Introduction

Notes to Text Mining: Bag of Words course on DataCamp
Notes are grouped and re-organized, so they do not fully match original course material

Libraries

# data manipulation
library(dplyr)

# text-mining
library(qdap)
library(tm)
library(RWeka)

# visualization
library(ggplot2)
library(ggthemes)
library(viridisLite)
library(wordcloud)
library(plotrix)
library(dendextend)

Data

Datasets are downloaded from:

https://assets.datacamp.com/production/course_935/datasets/500_amzn.csv https://assets.datacamp.com/production/course_935/datasets/500_goog.csv

Data import

Read data

Import reviews (from local files) as data frame, remove NAs:

amzn <- read.csv("Datasets/500_amzn.csv", stringsAsFactors = FALSE) %>% 
  select(pros, cons) %>%
  na.omit()

goog <- read.csv("Datasets/500_goog.csv", stringsAsFactors = FALSE) %>%
  select(pros, cons) %>%
  na.omit()

Make each set of tweets a vector:

amzn_pros <- amzn$pros # Create amzn_pros
amzn_cons <- amzn$cons # Create amzn_cons
goog_pros <- goog$pros # Create goog_pros
goog_cons <- goog$cons # Create goog_cons

Corpus

To make a corpus, data (vector or data frame) must be first interpreted as a document:

VectorSource() interprets each element of the vector x as a document.

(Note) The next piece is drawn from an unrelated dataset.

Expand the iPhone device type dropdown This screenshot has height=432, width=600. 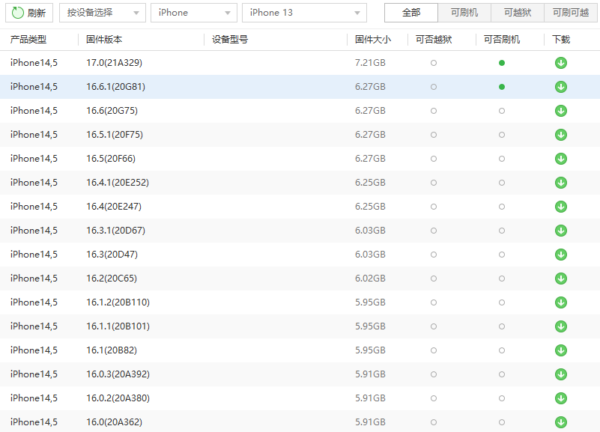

DataframeSource() interprets each row of the data frame x as a document. The first column must be named "doc_id" and contain a unique string identifier for each document. The second column must be named "text" and contain a UTF-8 encoded string representing the document’s content. Optional additional columns are used as document level metadata.

There are two kinds of the corpus data type, the permanent corpus, PCorpus, and the volatile corpus, VCorpus.
In essence, the difference between the two has to do with how the collection of documents is stored in your computer.
We will use the volatile corpus, which is held in your computer’s RAM rather than saved to disk, just to be more memory efficient.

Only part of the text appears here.